The “other solutions” part may have been spoken in such a way as to also imply dealing with removing it from my life, as well as the one in the closet. I wasn’t above subtle threats, as well. I think he appreciated that, to be honest.
That night, I slept better than I had in a long time, as I did for many nights afterward. My bargain had been accepted.
Within a few weeks, I felt comfortable enough to try turning off the night light, and never turned it on again. The monster in the closet still stood in the shadow, but it mostly sulked and tried to loom from a distance, which was reasonable progress and an acceptable compromise. I’d gotten rather used to its presence, to be honest. I still kept my hands and feet from dangling over the edge, because it was best not to tempt my new bodyguard, but I didn’t jump on or off the bed anymore, and made sure to uphold my end of the bargain. I made a habit of thanking him, as well, because manners.

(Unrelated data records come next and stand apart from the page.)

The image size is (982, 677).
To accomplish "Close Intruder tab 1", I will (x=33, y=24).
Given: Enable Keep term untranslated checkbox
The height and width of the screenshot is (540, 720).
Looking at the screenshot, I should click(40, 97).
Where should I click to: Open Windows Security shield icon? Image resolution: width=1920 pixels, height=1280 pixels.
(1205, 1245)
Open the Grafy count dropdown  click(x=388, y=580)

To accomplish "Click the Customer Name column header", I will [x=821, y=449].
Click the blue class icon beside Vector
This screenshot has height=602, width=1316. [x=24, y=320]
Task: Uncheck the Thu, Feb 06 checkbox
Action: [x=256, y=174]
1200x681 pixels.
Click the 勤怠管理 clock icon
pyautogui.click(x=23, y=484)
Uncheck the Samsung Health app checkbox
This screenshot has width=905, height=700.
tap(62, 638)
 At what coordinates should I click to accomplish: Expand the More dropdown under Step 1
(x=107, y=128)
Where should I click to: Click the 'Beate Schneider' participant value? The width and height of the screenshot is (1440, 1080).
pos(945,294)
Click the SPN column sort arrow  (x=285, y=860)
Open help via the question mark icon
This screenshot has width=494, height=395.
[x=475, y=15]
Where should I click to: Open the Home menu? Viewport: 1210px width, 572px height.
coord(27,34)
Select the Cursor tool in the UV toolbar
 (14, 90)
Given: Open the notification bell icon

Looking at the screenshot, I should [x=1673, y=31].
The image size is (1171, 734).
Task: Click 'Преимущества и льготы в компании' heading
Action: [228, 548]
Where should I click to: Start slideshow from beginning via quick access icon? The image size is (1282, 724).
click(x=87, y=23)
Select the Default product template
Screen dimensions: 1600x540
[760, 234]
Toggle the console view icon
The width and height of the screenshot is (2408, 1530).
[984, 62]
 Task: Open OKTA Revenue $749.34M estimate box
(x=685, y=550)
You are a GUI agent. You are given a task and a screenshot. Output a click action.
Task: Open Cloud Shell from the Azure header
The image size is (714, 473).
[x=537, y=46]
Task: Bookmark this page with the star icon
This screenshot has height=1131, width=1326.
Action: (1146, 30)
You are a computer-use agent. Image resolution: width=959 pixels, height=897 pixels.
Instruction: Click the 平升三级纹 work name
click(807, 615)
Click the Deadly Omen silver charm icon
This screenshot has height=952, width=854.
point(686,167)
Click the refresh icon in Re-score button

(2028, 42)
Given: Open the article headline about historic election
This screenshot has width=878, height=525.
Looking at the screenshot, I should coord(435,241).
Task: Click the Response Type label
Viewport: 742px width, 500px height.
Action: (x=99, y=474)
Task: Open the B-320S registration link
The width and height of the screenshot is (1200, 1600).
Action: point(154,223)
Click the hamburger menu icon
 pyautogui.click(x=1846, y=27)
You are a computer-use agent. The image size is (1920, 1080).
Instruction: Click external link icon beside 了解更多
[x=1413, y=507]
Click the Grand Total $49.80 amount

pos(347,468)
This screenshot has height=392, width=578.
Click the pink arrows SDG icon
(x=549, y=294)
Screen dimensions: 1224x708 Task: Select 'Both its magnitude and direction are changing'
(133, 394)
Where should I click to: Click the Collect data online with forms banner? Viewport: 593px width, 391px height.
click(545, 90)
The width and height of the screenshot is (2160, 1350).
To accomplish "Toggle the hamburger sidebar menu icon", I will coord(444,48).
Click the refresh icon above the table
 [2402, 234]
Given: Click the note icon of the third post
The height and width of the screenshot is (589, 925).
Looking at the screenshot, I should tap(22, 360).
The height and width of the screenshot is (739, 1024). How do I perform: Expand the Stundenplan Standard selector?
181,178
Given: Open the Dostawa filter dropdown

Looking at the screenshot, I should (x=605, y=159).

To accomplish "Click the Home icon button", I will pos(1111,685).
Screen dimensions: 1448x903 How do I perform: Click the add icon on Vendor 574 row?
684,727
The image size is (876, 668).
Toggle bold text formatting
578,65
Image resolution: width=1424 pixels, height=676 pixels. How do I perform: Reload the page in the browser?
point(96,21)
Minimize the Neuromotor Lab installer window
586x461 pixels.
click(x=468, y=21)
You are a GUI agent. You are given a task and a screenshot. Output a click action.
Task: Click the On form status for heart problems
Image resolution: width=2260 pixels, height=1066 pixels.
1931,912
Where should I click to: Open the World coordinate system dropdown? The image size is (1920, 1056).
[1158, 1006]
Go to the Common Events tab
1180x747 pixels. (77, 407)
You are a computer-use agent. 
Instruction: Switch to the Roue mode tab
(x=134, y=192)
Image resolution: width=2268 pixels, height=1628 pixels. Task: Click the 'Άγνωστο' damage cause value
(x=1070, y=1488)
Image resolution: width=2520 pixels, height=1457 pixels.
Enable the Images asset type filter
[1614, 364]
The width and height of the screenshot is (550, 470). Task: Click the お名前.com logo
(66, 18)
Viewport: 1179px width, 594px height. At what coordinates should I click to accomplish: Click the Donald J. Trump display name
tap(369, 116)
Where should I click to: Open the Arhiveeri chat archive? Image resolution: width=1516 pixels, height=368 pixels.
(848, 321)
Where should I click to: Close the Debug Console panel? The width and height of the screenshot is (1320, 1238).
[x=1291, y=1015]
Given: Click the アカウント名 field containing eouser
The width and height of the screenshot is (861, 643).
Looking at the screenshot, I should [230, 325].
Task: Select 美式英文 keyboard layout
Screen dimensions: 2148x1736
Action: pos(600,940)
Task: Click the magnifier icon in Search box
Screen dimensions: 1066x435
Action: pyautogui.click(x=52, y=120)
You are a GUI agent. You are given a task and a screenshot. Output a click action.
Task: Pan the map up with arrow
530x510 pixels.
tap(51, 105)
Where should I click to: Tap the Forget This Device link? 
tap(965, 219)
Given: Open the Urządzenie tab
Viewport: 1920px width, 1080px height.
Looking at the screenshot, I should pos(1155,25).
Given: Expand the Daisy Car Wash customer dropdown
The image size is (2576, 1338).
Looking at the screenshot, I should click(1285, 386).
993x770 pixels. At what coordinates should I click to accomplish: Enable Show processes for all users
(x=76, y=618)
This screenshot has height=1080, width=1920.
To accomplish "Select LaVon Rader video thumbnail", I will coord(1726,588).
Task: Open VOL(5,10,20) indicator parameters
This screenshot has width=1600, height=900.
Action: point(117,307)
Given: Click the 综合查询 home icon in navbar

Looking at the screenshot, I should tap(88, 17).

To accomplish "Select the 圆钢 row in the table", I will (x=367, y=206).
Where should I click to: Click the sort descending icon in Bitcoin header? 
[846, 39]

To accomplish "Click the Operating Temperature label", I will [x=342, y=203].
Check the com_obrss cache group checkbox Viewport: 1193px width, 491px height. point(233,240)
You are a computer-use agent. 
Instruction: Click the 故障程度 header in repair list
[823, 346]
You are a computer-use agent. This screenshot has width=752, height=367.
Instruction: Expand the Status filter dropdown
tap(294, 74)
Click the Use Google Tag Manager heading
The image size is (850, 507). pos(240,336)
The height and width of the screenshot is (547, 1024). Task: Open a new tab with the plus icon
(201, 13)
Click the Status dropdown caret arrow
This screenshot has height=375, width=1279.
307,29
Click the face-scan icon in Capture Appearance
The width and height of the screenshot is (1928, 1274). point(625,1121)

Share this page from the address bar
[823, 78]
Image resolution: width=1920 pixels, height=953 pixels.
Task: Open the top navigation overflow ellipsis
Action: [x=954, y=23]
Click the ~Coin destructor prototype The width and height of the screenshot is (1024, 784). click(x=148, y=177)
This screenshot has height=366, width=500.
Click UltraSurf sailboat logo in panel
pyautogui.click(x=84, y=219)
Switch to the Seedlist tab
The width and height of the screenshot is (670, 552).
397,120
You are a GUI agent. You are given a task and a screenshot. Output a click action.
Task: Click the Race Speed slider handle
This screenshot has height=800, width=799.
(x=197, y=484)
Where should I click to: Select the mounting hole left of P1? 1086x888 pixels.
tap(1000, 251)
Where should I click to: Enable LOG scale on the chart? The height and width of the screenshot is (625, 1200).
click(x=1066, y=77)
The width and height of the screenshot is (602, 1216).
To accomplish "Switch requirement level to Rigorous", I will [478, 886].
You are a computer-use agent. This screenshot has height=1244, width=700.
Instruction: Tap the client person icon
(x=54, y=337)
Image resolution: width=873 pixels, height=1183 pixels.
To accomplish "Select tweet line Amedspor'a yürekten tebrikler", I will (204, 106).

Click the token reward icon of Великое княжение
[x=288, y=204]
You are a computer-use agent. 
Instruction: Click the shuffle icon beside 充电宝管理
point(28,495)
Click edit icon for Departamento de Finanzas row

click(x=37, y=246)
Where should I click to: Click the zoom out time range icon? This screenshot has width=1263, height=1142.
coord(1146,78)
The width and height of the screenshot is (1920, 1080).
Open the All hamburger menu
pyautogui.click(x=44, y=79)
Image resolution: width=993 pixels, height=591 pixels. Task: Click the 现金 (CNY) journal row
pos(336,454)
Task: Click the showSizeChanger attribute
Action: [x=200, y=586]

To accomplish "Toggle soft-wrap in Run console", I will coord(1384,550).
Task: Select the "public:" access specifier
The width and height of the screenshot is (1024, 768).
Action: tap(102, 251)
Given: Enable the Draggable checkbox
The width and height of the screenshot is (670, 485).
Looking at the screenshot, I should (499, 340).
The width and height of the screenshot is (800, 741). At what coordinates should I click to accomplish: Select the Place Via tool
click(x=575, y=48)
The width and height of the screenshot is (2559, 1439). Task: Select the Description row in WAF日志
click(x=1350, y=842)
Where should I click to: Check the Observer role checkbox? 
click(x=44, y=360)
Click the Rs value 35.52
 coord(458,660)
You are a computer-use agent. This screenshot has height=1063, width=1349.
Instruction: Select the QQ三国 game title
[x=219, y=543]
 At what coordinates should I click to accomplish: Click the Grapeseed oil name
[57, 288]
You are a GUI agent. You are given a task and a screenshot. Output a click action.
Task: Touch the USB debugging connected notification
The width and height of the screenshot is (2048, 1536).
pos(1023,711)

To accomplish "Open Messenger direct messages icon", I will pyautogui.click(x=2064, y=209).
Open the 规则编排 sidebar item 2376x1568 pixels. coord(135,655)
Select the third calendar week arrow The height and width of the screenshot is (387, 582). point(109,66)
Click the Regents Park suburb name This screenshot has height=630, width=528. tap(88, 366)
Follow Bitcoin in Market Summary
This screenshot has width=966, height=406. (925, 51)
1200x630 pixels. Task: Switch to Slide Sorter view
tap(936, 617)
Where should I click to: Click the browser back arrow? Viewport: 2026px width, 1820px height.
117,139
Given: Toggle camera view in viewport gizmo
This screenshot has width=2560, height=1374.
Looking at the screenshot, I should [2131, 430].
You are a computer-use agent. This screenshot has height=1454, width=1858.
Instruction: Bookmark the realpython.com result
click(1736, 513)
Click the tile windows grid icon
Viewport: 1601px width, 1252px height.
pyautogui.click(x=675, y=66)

Eventually I learned that my monster’s name is Angus, and we became friends. The closet monster moved out, but still pops in to check on me now and then, but it’s mostly out of habit now and not a serious dinner attempt. Angus still hangs around, but he moved out from under the bed years ago and spends most of his time bothering the cats and relaxing.
I still keep my hands and feet on the bed, and I still keep an eye on what goes under the bed, though. A deal is a deal, after all, and it’s best to not break promises made to the things that go bump in the night.
*There’s some debate whether the monster in the closet is the worst, or the monster behind the door. Several informal polls have shown the results so close as to be more or less tied.